Tuning Electronic and Optical Properties of TiO2 as a Visible Light Photocatalyst A DFT Investigation

Abstract

Semiconductor photocatalysis promises to alleviate the energy crisis by harnessing solar energy and provide an ideal solution to address the other environmental challenges. Doping TiO2 with noble metals, transition metals, cations, anions has yielded very promising results in enhancing photocatalytic activity of TiO2 in the visible region and its role in generating alternate forms of energy. Here, using first-principles density functional theory, the modulated electronic and optical properties of TiO2 with Pt/Ag substitutional dopants of varying concentration are investigated. Our calculations reveal the significant decreasing trend in the band gap of TiO2 while increasing the Pt (direct band gap) and Ag (indirect band gap) impurity concentration from 4.17% to 8.33% to 12.5%. Density of states reveal strong hybridization between the impurity bands with Ti-(3d) and O-(2p) bands near the Fermi level. The charge transfer mechanism depicts the delocalized electron cloud forming a strong bonding between the dopants (Pt/Ag) and oxygen of TiO2. Moreover, the absorption spectra of the Pt doped TiO2 structures have a broad peak at the visible range of energy spectrum with maximum absorption. The calculated reflectivity, energy loss function and extinction coefficient show the enhanced optical properties of doped TiO2 compared to its pristine form. The obtained results predict the way to tailor the optical properties of Pt/Ag-doped TiO2 as an efficient photocatalyst in the visible region.
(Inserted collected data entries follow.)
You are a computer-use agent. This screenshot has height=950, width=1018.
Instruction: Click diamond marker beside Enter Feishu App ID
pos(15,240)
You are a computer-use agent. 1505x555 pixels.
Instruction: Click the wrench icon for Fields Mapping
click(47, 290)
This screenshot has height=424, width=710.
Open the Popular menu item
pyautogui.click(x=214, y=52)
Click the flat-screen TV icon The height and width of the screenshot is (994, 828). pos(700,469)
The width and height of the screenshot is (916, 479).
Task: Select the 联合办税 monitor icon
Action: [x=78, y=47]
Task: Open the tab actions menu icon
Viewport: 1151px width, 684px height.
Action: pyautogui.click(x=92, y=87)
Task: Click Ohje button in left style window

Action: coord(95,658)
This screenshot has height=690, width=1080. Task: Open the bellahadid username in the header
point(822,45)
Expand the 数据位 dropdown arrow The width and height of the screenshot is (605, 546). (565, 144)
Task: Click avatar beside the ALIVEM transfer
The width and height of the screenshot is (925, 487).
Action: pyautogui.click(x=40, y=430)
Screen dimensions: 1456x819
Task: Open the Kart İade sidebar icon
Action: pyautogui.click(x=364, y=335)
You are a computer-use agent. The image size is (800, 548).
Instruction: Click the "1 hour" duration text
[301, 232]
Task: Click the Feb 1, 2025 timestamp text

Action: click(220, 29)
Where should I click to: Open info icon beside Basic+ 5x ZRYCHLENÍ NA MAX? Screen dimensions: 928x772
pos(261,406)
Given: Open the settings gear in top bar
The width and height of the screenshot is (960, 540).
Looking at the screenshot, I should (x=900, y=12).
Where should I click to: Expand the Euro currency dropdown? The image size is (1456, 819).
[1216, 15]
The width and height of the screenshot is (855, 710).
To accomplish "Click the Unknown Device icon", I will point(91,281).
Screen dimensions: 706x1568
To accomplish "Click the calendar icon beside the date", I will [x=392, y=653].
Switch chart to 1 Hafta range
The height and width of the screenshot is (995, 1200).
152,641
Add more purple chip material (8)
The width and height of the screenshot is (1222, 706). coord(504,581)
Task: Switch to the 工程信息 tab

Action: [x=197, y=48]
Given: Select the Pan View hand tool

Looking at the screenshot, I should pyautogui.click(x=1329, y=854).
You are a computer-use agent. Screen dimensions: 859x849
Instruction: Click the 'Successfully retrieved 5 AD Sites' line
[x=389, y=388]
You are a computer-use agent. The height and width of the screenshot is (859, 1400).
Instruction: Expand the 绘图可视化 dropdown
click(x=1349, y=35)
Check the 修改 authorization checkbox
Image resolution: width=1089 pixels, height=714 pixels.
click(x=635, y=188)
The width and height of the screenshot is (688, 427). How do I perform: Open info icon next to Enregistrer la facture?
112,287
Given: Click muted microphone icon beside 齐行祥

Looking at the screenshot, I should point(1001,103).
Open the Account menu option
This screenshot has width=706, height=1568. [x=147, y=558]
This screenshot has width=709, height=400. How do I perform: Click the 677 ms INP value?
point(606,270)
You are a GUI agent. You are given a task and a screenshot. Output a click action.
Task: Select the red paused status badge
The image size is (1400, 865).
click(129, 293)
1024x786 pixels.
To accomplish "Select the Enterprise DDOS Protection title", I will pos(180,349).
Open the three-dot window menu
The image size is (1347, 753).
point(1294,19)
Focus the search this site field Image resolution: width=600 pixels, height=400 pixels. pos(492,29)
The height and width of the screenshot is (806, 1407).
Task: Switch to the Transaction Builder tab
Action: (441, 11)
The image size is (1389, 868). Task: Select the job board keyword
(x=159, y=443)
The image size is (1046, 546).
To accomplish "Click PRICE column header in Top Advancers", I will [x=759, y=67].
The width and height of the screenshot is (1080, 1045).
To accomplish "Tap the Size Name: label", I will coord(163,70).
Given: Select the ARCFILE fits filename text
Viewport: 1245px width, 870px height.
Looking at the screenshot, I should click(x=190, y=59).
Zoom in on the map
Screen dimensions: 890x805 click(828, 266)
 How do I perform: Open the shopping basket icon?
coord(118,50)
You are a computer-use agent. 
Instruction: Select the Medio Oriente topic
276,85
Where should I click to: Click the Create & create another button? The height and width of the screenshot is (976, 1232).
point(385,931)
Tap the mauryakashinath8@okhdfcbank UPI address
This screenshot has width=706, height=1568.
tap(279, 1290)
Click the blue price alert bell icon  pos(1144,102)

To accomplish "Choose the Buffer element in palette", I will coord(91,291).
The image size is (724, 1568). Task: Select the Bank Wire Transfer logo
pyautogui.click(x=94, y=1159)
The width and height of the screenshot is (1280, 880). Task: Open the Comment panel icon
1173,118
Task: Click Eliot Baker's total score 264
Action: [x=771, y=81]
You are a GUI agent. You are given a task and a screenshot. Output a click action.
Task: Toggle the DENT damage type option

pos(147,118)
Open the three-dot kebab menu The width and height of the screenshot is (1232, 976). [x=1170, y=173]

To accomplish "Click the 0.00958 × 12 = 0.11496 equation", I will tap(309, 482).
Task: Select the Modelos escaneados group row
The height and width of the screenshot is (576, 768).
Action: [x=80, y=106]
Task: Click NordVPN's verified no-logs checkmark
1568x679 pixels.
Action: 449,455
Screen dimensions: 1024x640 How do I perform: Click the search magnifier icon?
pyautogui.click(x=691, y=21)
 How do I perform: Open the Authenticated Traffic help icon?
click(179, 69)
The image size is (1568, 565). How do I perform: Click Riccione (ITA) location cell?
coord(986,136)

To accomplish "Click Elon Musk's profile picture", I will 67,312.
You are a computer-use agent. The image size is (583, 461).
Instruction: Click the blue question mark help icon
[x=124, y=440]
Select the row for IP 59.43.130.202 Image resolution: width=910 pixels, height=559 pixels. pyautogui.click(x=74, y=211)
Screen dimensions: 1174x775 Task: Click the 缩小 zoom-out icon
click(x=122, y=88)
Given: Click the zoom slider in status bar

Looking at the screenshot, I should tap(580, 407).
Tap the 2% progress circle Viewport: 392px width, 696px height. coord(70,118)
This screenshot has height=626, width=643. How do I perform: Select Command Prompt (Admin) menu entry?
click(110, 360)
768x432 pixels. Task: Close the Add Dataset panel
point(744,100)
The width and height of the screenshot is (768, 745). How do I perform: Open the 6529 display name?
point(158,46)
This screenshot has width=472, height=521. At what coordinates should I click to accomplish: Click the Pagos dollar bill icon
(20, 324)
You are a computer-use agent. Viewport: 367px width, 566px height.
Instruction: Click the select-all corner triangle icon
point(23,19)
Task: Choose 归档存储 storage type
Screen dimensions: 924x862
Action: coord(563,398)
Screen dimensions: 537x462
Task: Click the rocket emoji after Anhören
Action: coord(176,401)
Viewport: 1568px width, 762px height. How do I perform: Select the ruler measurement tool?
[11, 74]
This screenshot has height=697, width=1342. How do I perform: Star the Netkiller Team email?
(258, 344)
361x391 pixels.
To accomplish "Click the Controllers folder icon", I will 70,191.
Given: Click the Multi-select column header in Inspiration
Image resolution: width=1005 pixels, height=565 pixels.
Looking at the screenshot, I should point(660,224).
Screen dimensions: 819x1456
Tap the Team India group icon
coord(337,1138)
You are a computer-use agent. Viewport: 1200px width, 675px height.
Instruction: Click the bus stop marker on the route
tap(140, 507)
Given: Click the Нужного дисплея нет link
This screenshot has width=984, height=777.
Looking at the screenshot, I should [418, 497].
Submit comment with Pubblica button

An exciting research frontier recently has been the use of two- dimensional sheets exclusively composed of reactive facets of TiO2 catalyst to explore the possibility of enhanced photocatalytic activity. We have investigated the optical properties of bulk and two-dimensional TiO2 nanosheets, narrowing on how reduced dimensionality and dimension enhance the photocatalytic reactivity of TiO2.